The genetic basis of androstenone anosmia has been well studied due to androstenone's putative role as a human sex pheromone and its presence in pork meat. Polymorphisms have been identified on the olfactory receptor gene OR7D4, which significantly affect perception of androstenone pleasantness and intensity in several Western populations. This study aims to investigate androstenone sensitivity and the influence of OR7D4 polymorphisms in non-Western populations. Androstenone perception was tested in 132 individuals from Madagascar using a double three-alternative choice test with two concentrations of androstenone (0.17 and 1.7 µg/ml).
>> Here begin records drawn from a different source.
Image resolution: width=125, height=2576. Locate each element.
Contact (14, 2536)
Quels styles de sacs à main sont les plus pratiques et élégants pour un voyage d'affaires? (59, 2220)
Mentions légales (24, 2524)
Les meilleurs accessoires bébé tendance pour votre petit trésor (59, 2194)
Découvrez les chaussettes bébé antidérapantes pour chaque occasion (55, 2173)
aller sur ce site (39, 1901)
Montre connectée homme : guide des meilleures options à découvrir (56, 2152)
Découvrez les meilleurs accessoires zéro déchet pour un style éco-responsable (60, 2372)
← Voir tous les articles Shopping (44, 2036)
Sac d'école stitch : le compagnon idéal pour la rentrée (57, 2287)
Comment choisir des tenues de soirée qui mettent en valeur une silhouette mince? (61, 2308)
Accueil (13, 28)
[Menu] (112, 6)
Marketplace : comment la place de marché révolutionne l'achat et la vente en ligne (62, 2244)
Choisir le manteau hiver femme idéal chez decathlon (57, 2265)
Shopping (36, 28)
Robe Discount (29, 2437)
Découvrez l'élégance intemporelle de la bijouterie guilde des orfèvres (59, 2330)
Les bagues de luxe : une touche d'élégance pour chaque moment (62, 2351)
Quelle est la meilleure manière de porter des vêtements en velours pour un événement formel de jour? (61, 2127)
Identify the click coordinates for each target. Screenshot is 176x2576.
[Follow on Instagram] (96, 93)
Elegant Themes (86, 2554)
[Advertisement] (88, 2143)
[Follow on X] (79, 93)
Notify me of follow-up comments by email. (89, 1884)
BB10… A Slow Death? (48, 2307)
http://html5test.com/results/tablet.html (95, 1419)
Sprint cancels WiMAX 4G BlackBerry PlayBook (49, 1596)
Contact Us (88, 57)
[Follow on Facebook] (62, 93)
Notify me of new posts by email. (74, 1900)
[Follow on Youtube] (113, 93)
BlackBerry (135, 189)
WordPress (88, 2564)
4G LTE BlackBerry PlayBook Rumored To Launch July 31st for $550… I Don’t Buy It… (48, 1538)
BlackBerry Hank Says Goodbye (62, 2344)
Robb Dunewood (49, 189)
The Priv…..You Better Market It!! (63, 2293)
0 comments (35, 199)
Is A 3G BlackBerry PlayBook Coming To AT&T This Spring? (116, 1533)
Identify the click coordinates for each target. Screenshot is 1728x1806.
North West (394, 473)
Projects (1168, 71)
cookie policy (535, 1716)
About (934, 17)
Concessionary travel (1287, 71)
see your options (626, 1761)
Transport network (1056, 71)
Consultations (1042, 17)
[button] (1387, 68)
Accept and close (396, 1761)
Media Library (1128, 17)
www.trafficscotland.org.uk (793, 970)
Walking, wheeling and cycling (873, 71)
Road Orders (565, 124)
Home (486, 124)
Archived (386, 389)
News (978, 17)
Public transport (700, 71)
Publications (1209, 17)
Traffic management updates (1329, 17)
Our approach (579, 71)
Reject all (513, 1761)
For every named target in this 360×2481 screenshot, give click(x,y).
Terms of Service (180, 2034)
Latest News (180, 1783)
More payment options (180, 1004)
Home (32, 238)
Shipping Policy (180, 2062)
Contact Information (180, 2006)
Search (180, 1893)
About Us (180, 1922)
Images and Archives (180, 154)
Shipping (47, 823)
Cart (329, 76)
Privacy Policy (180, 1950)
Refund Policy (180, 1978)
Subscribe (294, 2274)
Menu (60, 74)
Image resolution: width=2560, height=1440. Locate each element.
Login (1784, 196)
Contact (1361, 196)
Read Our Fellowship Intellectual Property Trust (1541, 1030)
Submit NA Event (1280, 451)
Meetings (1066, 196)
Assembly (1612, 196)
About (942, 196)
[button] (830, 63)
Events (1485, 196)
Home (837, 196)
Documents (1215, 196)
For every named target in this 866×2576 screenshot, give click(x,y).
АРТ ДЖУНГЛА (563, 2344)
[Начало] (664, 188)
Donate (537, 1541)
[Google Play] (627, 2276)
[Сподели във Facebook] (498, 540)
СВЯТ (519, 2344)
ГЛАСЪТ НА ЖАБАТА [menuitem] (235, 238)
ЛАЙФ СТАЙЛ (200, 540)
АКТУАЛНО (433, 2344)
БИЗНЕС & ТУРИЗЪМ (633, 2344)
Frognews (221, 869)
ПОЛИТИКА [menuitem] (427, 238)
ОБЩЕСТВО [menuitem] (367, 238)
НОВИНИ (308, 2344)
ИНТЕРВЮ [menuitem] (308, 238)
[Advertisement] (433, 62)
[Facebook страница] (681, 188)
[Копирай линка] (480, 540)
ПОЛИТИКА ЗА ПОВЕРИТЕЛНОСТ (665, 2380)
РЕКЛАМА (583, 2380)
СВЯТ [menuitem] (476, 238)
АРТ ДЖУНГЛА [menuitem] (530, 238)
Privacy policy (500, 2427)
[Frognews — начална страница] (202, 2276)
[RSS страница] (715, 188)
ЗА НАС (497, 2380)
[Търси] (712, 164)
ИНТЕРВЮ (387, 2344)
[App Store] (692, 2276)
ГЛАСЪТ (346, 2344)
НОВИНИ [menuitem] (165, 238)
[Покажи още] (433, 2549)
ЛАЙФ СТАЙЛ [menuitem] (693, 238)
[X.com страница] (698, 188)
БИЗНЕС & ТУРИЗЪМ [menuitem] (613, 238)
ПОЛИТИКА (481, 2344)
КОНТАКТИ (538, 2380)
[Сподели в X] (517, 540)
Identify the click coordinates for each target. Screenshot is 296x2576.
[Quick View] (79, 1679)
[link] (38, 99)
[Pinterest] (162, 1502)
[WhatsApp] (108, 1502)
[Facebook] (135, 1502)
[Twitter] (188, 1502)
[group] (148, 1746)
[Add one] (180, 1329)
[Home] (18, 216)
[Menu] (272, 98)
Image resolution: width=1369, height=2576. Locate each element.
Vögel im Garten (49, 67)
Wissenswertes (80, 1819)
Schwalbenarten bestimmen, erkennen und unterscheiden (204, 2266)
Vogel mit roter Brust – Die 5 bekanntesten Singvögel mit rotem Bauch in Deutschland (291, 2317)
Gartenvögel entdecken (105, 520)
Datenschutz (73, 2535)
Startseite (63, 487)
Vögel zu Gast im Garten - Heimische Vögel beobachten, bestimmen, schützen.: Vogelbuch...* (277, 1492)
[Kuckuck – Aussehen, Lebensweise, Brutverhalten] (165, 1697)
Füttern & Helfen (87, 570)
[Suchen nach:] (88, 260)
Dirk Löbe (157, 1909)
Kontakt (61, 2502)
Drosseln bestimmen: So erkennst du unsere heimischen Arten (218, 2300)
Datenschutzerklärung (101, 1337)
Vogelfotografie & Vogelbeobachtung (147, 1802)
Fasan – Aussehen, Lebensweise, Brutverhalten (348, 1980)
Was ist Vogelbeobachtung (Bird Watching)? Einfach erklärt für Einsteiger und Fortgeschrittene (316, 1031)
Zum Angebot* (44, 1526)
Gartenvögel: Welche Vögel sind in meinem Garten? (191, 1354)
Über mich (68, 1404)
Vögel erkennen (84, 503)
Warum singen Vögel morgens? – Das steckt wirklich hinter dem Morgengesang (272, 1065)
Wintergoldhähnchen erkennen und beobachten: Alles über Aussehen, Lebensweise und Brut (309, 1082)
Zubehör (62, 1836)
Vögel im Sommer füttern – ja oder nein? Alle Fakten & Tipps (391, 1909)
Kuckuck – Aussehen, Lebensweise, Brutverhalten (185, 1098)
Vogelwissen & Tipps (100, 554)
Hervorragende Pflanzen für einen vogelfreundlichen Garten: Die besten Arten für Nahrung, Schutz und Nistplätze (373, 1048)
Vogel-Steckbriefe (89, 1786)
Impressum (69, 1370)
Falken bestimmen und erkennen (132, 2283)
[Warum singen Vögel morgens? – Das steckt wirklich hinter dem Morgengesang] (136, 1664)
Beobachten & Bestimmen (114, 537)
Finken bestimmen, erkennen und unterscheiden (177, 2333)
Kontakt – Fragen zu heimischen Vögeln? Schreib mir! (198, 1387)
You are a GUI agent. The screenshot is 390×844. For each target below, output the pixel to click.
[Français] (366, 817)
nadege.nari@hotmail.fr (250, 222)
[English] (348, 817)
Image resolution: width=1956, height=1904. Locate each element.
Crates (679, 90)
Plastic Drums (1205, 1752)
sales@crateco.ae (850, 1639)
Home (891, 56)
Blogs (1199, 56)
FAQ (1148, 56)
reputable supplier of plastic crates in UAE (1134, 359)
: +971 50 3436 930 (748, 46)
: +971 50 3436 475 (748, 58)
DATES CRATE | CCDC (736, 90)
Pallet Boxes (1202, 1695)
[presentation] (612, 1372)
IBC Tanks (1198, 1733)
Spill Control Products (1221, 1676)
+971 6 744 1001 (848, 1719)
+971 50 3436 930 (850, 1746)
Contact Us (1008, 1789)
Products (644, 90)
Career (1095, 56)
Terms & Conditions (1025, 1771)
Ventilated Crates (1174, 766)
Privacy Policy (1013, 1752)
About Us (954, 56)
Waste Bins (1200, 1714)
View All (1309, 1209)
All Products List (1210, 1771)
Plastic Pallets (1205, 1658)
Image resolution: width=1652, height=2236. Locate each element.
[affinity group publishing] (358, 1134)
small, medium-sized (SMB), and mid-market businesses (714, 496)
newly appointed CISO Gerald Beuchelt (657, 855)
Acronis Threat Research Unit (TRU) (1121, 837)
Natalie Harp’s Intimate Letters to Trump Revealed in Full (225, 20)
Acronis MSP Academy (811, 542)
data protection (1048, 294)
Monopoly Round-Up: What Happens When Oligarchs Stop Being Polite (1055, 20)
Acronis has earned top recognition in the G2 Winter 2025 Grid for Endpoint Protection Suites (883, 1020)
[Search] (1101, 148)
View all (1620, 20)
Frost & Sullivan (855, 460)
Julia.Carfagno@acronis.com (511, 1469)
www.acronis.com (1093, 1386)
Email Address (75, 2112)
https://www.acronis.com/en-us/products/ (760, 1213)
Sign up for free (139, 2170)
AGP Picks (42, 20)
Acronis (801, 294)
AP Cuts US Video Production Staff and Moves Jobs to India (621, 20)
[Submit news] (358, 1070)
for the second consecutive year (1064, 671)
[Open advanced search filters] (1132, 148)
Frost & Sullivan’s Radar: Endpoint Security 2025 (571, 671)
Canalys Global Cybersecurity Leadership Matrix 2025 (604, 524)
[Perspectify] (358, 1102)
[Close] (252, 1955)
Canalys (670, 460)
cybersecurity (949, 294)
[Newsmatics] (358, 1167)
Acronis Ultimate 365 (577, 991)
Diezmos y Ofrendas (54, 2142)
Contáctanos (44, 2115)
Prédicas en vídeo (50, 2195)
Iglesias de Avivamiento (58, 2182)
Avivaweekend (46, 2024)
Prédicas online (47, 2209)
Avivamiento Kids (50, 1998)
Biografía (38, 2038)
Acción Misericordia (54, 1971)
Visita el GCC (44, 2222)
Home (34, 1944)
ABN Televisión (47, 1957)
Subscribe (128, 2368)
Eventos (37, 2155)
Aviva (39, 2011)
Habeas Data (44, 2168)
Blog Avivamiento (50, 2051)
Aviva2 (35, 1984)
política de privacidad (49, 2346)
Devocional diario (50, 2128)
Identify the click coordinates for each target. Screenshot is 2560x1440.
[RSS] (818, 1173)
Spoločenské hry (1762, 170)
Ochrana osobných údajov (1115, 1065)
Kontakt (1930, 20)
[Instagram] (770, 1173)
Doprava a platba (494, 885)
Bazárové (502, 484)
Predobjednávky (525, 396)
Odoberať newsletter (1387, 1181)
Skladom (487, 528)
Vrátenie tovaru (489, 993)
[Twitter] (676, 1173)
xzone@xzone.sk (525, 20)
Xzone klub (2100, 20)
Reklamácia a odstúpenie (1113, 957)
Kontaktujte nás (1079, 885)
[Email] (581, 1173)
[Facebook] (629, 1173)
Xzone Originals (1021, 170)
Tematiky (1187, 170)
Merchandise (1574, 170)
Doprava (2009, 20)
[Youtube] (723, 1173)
We found that Malagasy populations described this molecule in a similar way to European populations, and 21% of the sample was not able to smell androstenone. In contrast to previous studies, there was no significant evidence of the influence of rs61729907: C>T (R88W) and rs5020278: C>T polymorphisms (T133M) on androstenone sensitivity in Malagasy populations. We found, however, a significant effect of the polymorphism rs61732668 (P79L) and a significant difference in androstenone perception between populations in different locations across Madagascar. This study indicates the existence of population-specific factors in androstenone sensitivity, suggesting that population history has a role in shaping an individual's smell and flavor preferences and food preferences in general.